The Vaccines cometh

This week’s experts:
A/Prof Paul Griffin, Director of Infectious Diseases, Mater Hospital, Brisbane; Lecturer, The University of Queensland and Principal Investigator; Medical Director, Nucleus Network

Drawn from Dr David Lim’s interview with A/Prof Paul Griffin on the Healthed Podcast, ‘Going Viral’.

– Australia has associations with at least three potential COVID-19 vaccines (the AstraZeneca/Oxford vaccine; the University of Queensland/CSL vaccine; the Pfizer/Biontech vaccine) and a possible fourth candidate vaccine expected to be announced soon.

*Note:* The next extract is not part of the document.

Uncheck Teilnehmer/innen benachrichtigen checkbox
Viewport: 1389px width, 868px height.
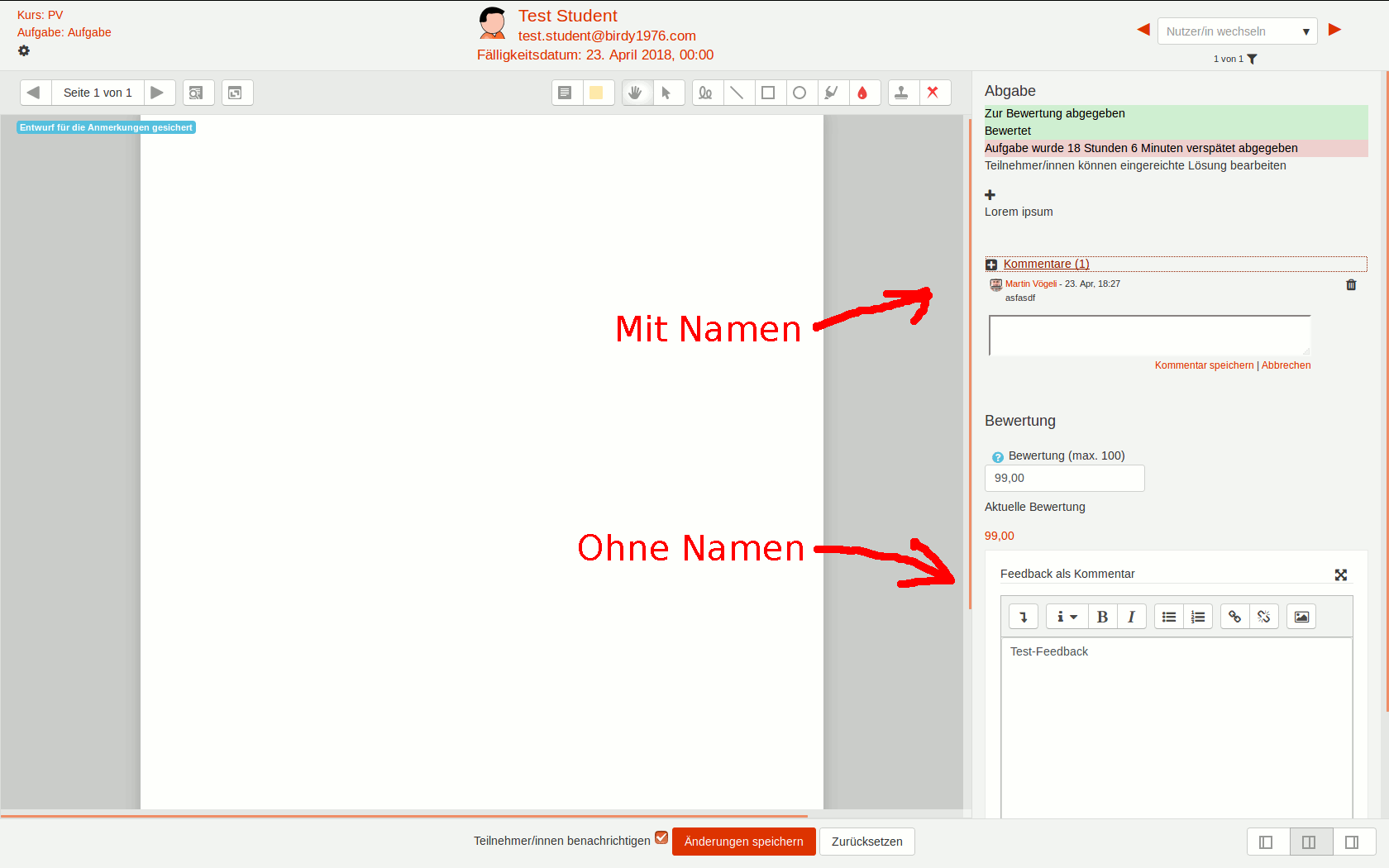pyautogui.click(x=661, y=837)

– At this stage it is unknown which vaccine/s will be the ones chosen to be rolled out here in Australia ( may need more than one)– decision will be based on the results of the phase 3 studies which are expected in a matter of weeks

– Even once the phase 3 results are in, the complex logistics of a rollout will take time.

– Rollout will most likely be prioritised to ensure the most vulnerable populations receive it first eg front-line healthcare workers, aged care workers and aged care residents

– Concerns that the vaccine has not been tested on cohorts other than young, healthy individuals are unfounded. While the phase 1 studies include only a very select trial population (phase 1 trials’ principal aim is to check safety), phase 3 studies include a wide variety of age groups, ethnicities, comorbidities and even immune status.

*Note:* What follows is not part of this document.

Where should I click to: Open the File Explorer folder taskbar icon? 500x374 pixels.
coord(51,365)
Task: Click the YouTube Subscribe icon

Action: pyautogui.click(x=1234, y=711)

– Concerns that we have never been able to have a vaccine against coronavirus in the past, so it’s unlikely we can get one now are also unfounded. Both SARS and MERS, while deadly were far less infectious and the epidemics petered out before the vaccines, that were in development could be finalised. Similarly we don’t have a vaccine for the common cold because the morbidity/mortality associated with a cold doesn’t warrant the time, effort and expense of developing a vaccine.

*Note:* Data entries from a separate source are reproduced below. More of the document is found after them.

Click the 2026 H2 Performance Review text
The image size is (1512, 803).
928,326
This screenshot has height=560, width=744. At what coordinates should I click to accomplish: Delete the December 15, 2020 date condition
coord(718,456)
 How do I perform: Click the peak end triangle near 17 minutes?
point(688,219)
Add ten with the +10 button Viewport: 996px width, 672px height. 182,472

– A vaccine for COVID-19 is still needed even in countries with high infection rates, as immunity following natural infection appears short-lived.

– Ideally a highly effective vaccine (90%) would eradicate the virus but this appears to be unlikely. However even a vaccine that is moderately effective (say 50%) if combined with an adjuvant and administered to a population that still practises infection control measures will have an enormous impact in controlling this pandemic. Likely we will need boosters.